With unprecedented U.S. sanctions against Iran’s oil industry set to kick in next month, the Treasury Department is warning the rest of the world to beware of dodgy money fleeing the Islamic Republic.
With unprecedented U.S. sanctions against Iran’s oil industry set to kick in next month, the Treasury Department is warning the rest of the world to beware of dodgy money fleeing the Islamic Republic.
Washington and Tehran are in a battle of wills over oil exports, which the U.S. is trying to cut off in the wake of President Trump’s decision in May to pull out of the 2015 multilateral deal that eased global sanctions in exchange for curbs on Iran’s suspect nuclear programs.
“Any country that allows its central bank to be involved in deception in support of [Iranian] terrorism requires the highest levels of scrutiny, particularly when the country itself is the world’s largest state sponsor of terrorism,” Treasury Undersecretary for Terrorism and Financial Intelligence Sigal Mandelker said Thursday.
The Financial Crimes Enforcement Network (FinCEN) issued the advisory “to help financial institutions better detect and report potentially illicit transactions related to the Islamic Republic of Iran.”
Iran and the other signatories to the deal, including Russia, China and several European allies, are trying to keep the nuclear deal alive and to make an end-run around the U.S. sanctions, but a number of major corporations have already ended this Iranian dealings for fear of losing access to the much larger American market. Even harsher penalties are set to start on Nov. 4, punishing countries who buy Iranian oil.
On Sunday, Iran’s parliament approved a bill to tighten its laws against money laundering and terror financing, in a bid to strengthen its case that the U.S. moves are unjust. A U.N. watchdog agency has repeatedly said Iran has so far lived up to its commitments under the nuclear deal, although Washington argues Iran has pursued aggressive moves against U.S. and allied interests beyond the agreement.

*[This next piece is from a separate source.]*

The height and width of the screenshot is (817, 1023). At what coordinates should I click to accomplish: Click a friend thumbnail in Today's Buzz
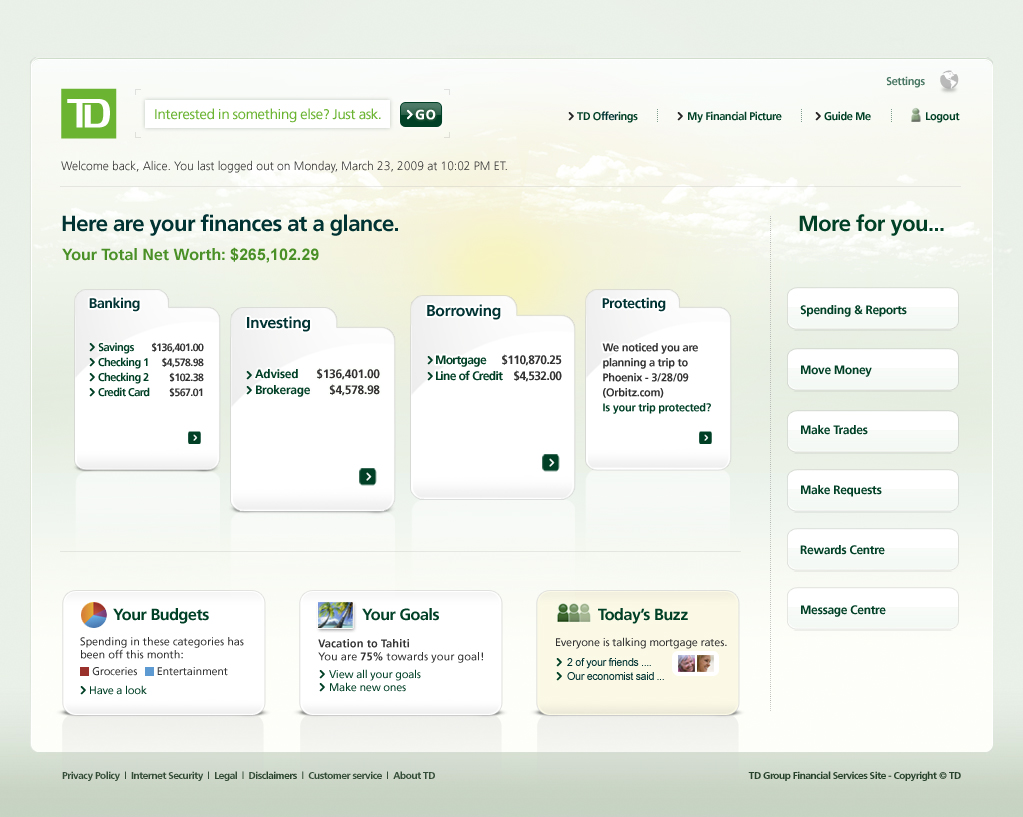pyautogui.click(x=685, y=662)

The move was strongly opposed by hardline conservatives in Tehran, who argue the provisions will hamstring the Iran’s ability to support its regional allies, including the Lebanese Shiite group Hezbollah.
But the remaining partners from the Iran nuclear deal, have insisted that Tehran conform with the U.N.’s Terrorism Financing Conventions — the international Financial Action Task Force (FATF) standards — if there is any change to continue doing business under the nuclear deal.
The partners all fear U.S. sanctions, which warn other countries to be aware of Iranian “deceptive practices” to move around assets, including front companies and fraudulent documents manipulated by the Iranian Revolutionary Guards Corps and top executives at the Central Bank of Iran.
Iran is OPEC’s second largest exporter and the world’s fourth largest oil producer, but the Trump administration says it wants to completely cut off its exports.
Some Iranian oil buyers, such as South Korea and France, have halted their purchases completely while China and India, the biggest buyers of Iranian crude, are now buying far fewer barrels.
Iran is reportedly exploring way to subvert the U.S. restrictions, including the use of “ghost tankers” who turn off the tracking systems before entering international waters.